» **Work to be completed**
Extract the records below word for word, starting at the first line and ending with the line that contains "Looking at the screenshot, I should [x=21, y=587].", both included.

» **Recorded data**

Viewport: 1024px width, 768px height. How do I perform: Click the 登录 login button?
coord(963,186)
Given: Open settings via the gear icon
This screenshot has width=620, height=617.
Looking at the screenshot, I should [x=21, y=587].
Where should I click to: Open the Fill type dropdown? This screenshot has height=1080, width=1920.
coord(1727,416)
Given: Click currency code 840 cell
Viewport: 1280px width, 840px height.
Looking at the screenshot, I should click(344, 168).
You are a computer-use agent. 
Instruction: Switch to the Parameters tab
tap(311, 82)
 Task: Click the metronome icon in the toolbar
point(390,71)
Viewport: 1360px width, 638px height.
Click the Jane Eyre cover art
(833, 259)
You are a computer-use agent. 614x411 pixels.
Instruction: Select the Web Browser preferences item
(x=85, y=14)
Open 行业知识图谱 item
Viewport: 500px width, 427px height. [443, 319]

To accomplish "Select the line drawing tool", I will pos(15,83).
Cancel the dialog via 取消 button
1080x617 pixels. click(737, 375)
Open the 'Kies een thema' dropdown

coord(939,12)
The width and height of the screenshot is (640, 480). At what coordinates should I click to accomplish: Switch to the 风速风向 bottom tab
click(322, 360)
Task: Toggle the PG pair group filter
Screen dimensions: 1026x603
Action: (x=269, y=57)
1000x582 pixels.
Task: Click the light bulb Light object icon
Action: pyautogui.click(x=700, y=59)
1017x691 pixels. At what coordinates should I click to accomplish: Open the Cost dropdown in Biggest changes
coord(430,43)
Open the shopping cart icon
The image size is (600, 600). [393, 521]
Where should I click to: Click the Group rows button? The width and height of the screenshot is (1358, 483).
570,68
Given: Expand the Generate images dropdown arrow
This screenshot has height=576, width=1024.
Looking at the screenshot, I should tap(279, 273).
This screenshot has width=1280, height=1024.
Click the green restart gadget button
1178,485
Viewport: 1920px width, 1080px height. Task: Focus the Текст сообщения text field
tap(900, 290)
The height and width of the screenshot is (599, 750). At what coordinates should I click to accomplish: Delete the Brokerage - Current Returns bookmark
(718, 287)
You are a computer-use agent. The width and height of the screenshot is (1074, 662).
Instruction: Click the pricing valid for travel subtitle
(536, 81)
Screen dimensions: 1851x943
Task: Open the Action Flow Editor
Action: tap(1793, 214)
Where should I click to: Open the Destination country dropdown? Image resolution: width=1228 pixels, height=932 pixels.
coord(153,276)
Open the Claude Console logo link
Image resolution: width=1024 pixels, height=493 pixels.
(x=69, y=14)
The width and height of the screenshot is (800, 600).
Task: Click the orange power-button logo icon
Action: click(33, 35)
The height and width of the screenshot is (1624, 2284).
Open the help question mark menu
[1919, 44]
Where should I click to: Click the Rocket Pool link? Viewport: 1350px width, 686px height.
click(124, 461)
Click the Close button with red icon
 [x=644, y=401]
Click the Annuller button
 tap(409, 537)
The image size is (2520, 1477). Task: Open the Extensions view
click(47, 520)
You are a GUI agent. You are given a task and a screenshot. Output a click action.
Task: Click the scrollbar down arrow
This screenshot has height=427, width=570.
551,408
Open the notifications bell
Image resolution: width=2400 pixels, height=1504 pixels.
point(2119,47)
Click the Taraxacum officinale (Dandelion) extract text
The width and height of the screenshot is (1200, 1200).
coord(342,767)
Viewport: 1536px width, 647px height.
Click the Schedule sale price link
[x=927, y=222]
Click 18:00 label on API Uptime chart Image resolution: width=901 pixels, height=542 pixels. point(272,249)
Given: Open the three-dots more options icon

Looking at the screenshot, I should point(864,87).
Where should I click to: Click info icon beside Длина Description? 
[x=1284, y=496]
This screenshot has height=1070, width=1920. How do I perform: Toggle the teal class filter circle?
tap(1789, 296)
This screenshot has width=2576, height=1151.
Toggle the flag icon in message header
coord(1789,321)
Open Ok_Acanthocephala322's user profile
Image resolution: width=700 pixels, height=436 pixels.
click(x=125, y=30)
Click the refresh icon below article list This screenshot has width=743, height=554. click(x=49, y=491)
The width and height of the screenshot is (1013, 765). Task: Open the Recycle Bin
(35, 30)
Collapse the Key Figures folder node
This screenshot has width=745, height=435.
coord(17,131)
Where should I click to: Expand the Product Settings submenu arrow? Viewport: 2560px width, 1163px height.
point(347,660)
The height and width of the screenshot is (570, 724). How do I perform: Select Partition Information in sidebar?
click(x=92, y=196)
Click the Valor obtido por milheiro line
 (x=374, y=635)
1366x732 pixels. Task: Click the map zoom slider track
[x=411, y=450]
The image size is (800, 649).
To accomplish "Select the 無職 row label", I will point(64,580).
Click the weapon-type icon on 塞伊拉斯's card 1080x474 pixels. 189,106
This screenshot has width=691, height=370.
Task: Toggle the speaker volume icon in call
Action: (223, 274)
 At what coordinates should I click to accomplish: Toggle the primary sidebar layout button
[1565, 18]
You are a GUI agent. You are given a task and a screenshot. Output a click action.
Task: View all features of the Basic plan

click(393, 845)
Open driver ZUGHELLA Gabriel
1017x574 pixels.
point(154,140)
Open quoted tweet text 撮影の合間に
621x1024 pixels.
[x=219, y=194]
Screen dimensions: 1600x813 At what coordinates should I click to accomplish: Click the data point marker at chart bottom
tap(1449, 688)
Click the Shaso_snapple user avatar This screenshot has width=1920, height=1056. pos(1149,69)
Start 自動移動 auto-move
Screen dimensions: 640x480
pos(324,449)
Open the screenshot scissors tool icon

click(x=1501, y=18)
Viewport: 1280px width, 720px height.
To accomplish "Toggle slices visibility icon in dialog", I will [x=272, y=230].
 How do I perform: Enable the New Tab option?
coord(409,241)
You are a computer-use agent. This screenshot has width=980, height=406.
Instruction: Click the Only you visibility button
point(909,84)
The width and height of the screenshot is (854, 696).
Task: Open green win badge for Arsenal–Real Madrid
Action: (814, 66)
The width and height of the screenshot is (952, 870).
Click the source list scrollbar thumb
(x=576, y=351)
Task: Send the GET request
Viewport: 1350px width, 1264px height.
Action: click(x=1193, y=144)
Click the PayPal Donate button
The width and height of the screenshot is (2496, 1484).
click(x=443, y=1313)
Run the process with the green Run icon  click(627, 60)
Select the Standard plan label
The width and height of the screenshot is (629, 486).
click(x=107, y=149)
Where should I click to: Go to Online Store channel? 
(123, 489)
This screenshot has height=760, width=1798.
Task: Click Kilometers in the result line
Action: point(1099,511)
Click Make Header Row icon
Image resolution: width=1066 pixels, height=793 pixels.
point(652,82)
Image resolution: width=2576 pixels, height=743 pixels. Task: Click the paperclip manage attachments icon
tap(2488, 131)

» **Completed task**
Viewport: 1024px width, 768px height. How do I perform: Click the 登录 login button?
coord(963,186)
Given: Open settings via the gear icon
This screenshot has width=620, height=617.
Looking at the screenshot, I should [x=21, y=587].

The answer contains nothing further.